Girl, Wash Your Face – Rachel Hollis

Girl, Wash Your Face : Stop Believing the Lies About Who You Are So You Can Become Who You Were Meant to Be by Rachel Hollis is a collection of lies that women are told as they are growing up. Each chapter is one lie covering things from “I’m Bad at Sex” to “I’m Not a Good Mom.”

I didn’t like this book. I expected so much more from it but in the end I was so let down. So many of the things that she talked about just really ground my gears. From the need to exclude men from the book, to being beat in the face by religion.

First of all why is this book geared only towards women. I’m pretty sure that the majority of the topics in this book are also things that relate to men. For instance in “I Need a Drink” Hollis talks about how after she had kids she started to use wine to calm her nerves and help with the exhaustion that came to taking care of her children. She comes to realise that this is not a healthy way of going about things. But why is this not relatable to men as well? I can see “The Lie: I Need To Make Myself Smaller” and “The Lie: I Need A Hero” possibly only being relatable to women. Why is female empowerment suddenly about excluding men from things? Is it really the right way to go to treat someone else how you have been treated to make yourself feel better about your exclusion? I don’t think so.

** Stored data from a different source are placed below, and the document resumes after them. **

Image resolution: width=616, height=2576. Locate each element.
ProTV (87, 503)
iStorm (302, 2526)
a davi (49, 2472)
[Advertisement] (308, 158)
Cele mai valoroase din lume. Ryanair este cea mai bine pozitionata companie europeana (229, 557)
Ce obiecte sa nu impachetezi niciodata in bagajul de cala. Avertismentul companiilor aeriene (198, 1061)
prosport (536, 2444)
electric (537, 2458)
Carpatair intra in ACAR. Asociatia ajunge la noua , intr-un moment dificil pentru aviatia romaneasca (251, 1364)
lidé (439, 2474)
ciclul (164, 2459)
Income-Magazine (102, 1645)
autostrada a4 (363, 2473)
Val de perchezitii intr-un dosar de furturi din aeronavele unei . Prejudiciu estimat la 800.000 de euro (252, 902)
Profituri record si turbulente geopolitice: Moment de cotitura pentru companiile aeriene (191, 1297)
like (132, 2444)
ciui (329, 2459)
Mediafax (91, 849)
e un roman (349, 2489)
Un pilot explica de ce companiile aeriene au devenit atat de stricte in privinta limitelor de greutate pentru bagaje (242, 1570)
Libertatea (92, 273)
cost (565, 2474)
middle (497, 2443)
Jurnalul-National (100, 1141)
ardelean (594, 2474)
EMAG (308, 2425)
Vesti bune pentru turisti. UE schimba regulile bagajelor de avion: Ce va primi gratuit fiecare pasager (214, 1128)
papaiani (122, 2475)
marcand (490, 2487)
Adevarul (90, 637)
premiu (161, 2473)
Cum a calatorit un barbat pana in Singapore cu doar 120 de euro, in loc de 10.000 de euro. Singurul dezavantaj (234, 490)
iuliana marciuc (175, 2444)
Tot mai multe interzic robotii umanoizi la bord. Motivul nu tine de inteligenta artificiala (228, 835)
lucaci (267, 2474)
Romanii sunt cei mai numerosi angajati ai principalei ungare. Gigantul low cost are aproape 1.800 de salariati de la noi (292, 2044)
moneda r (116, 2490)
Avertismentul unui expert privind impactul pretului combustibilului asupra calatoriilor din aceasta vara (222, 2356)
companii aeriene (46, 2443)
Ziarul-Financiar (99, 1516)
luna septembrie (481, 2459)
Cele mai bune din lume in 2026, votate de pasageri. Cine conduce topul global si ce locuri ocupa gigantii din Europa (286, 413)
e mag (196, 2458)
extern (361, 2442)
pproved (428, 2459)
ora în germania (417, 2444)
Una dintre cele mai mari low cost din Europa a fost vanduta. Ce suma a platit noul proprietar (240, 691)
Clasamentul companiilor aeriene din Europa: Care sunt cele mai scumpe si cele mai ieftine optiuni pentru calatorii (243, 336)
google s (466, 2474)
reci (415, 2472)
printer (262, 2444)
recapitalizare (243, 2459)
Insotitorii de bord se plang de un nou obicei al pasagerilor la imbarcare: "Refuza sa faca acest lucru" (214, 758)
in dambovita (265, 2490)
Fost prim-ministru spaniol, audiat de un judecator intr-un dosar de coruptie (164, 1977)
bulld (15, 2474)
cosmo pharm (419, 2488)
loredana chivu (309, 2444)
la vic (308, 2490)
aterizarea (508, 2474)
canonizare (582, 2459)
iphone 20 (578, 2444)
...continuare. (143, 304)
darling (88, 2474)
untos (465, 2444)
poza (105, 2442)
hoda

I appreciate the things that Hollis brings up, but sometimes her solutions become repetitive. Such as the “just do it.” I don’t need three different chapters telling me that I should just go do it. I get it. Go for you dreams. God will show you the way. I like that she gave points at the end of each chapter showing what helped her get over this lie in her life. Even having things pointed out to me that I never really thought about. For example one of the chapters is “The Lie: I’m Going to Marry Matt Damon” at some point in your life you realise that the celebrity crushes you had as a kid were just you lying to yourself and that it just isn’t going to happen. This added a little humor into a mostly serious book.

I’m glad that Hollis is so solid in her faith, but listening to her talk about it just felt like someone was rubbing sandpaper on my skin. I just don’t like reading books where people chalk up their success or abilities to God. Sure you can think that God gave you these things but you chose to use them. You went out on a limb to do something that could have failed and you were the one who made it a success.